A short while later I got another call from my agent. “Congratulations!” she said, excitedly. “You got the job!”

“What job?” I was auditioning quite a bit so the question was a genuine one.

“The Microsoft job. The game is called HALO and they want you for the role of Master Chief. He’s the main character in the game!”

“Great,” I said, surprised that I had actually managed to snag a major role. I started to get a little bit excited..

“When do I record?”

“They’ll let us know.” And with that, we hung up.

Well, weeks passed and I heard nothing. Actually, that’s not entirely true; I was hearing that other friends who’d been cast had been in and finished their recording for the game.

I started to get a little bit nervous.

So I called my dear friend, Jen Taylor, who I knew had been cast for a big role as well (fans will know that the big role she got was Cortana). “Say,” I asked, “ have they called you to go in to record for the game?”

“Oh, I finished my stuff a couple of weeks ago,” Jen said.

Now I started to worry. So, I called Topo. I explained that just about everyone I knew who was in the game had been in to record. Why hadn’t we heard anything? She said, “I’ll check into it and get back asap.”

And she did. A few hours later, my phone rang and when I picked up Topo said, “I’ve got good news and bad news.” I imediately knew what was coming. The “bad news” was that Marty O’Donnell, the fellow in charge of the game (and the spectacular music for HALO) had had second thoughts about giving this important assignment to an actor he didn’t really know. He had decided, instead, to offer it to a voice actor he knew and had worked with in Chicago named…well, you know who it was. Steve Downes. And it was—of course—a brilliant decision on Marty’s part.
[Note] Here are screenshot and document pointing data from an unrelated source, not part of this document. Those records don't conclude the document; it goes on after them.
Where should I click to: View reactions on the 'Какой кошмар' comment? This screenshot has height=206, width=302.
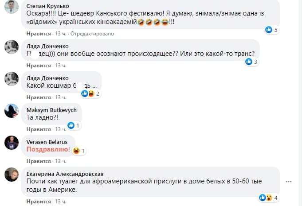tap(88, 93)
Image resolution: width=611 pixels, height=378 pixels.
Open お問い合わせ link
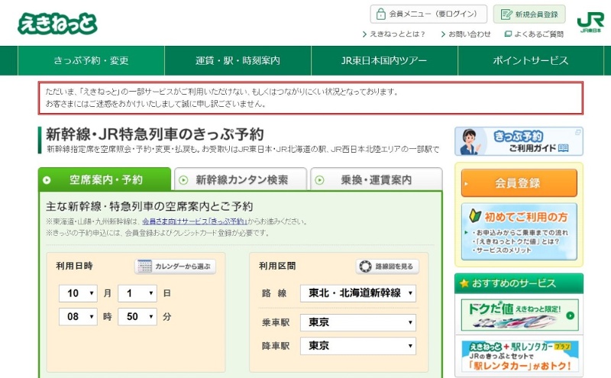click(465, 34)
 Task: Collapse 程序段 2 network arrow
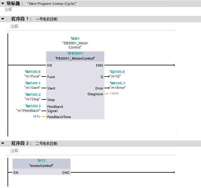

But I was pretty disappointed.

“Do you want to hear the good news?” my agent asked.

“Sure,” I said, although I wasn’t sure I did.

“They want you to be the Announcer for the game!”

My heart sank. Announcer? That seemed like a pretty boring consolation prize. But I’ve made it a practice of never turning down work so I said: “Tell them I’d be happy to do it.”

Later, a friend of mine who worked on the sound design for the game cheered me up a bit when he told me that my voice was going to be all over the game (boy, was THAT an understatement!). And when I went in to record, Marty and I put our heads together to come up with the sound for the Multiplayer Announcer.

'“Try a little Monster Truck Rally” he would suggest and I did.

“Pull that back a hair,” he said.

I pulled it back a bit.

“Good. Can you add a bit of the alien you did in the audition?”

I added that.

And within just a few minutes we had “The Voice” that I would use for next 23 years.

And that’s the story of how I got cast in what is surely the defining role of my career.

As for how I got into voice acting in the first place…well, that’s a story for another time.